One resident, who broke down in tears, told the story of how
her 4-year-old son can discern the difference between the sound
of gunshots and fireworks.
Another speaker held an enlarged picture of a stop sign on Innes
Street with a bullet hole in the middle. The sign is only a few
hundred feet from where a double homicide occurred in broad daylight
less than two weeks ago.
All of the residents, men and women of differing racial and ethnic
backgrounds, called on the commission and police to put an end
to the murders and shootings, which they blamed on drugs and gang
But according to Deputy Chief Morris Tabak, this year's homicide
numbers do not reflect a trend of gang or drug violence; they
are more the result of the failure of the criminal justice system
as a whole.
Tabak cited several components beyond police work that "need
to step up" such as probation monitoring, aggressive prosecution
and the juvenile system.
"When you're not putting the heavy felons away in prison,
then they're out in the population committing more crime,"
said Tabak, who also cited a nation-wide phenomenon of rage in
contributing to the city's homicides.
Commission President Louise Renne also acknowledged the failings
of the court and probation system.
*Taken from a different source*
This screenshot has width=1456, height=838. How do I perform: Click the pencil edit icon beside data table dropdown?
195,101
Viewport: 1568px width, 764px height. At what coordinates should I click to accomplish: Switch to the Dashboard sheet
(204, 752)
She provided a rare response
to the public comment at the beginning of the meeting.
"Week after week we hear these stories," Renne said.
"It troubles us immensely."
She went on to say that the solution to the violence would come
from more than just putting more officers on the streets, and
she hinted that a major change was in the works.
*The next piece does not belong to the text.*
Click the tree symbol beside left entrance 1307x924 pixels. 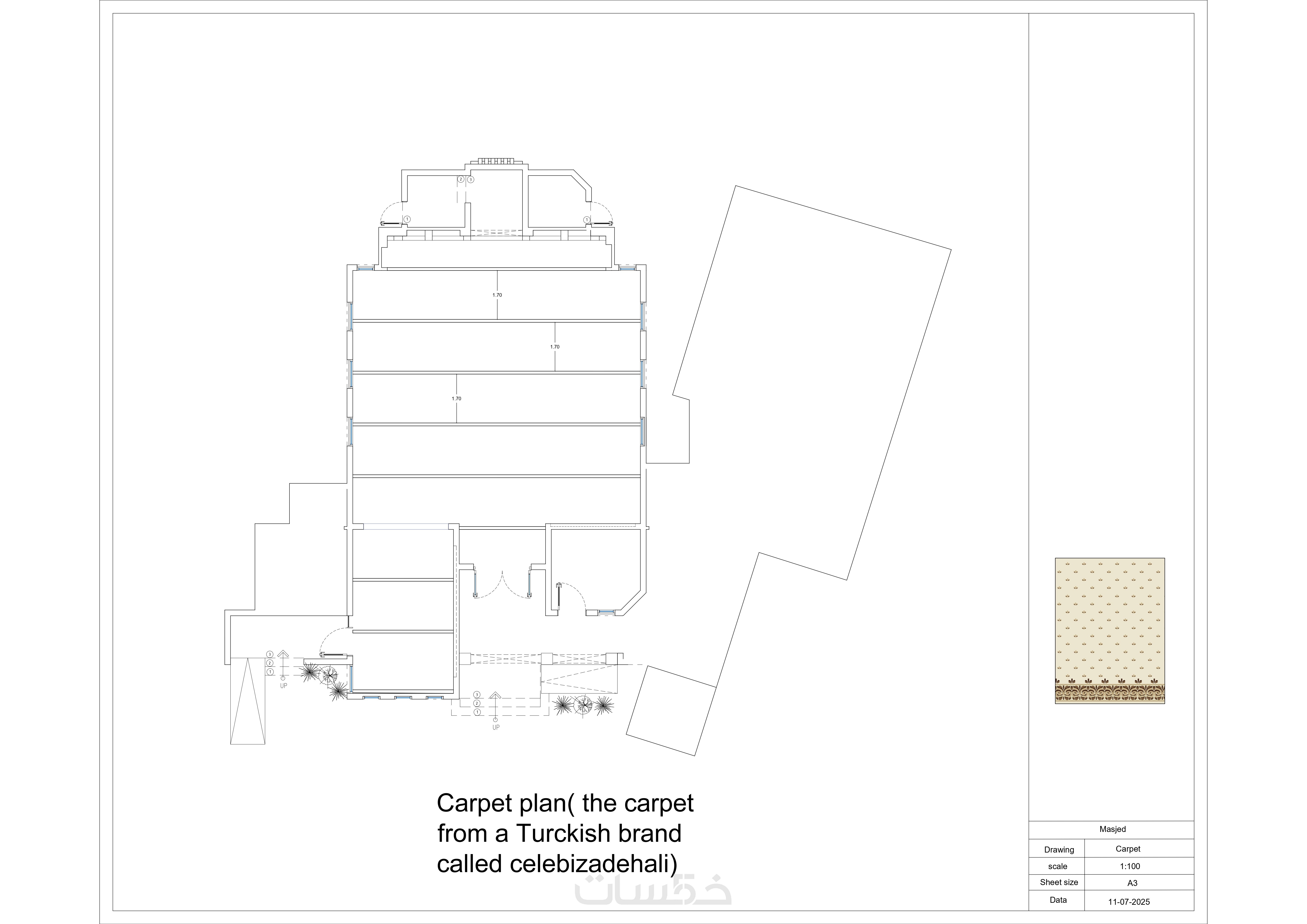(328, 675)
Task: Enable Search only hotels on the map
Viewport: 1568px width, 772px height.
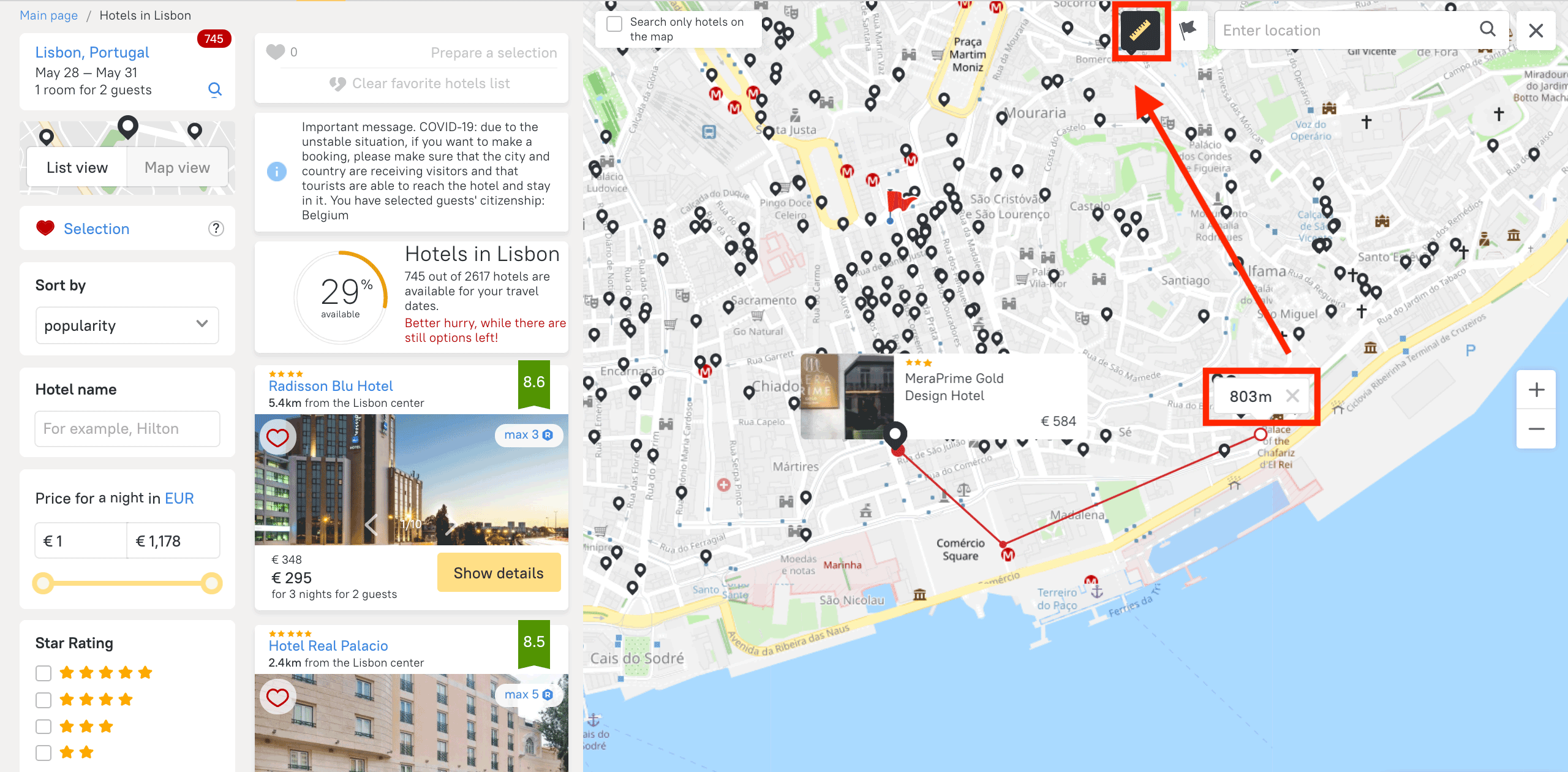Action: 614,24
"You won't see it in a week or two, but, hopefully, things
will change soon," she said.
Police Chief Heather Fong also responded to the emotional group
"The level of violence is unacceptable," Fong said.
"What the community feels is as if they are under siege.
They are not the only ones who are very frustrated, and the message
in our communities has to be that if you violate the law, there
will be a consequence and action will be taken."
Also, in closed session, commissioners discussed withdrawing
two disciplinary matters and allowing Fong to discipline the officers
on an administrative level.
The first matter, regarding Officer Huitier Choi, was continued
until next week. Choi is under investigation for allegedly letting
a hit-and-run suspect who dropped a bag of crack cocaine walk
away from a crime.
The commission voted to relegate the second matter, regarding
Inspector Kevin Whitfield, to the chief's level. Whitfield was
arrested in November 2003 for allegedly beating his nephew after
he got in trouble at school.
According to commission secretary Sgt. Joe Reilly, the commission
many times withdraws disciplinary actions because not enough evidence
has been collected to prove a case.
Commissioner Joe Veronese was absent from the meeting.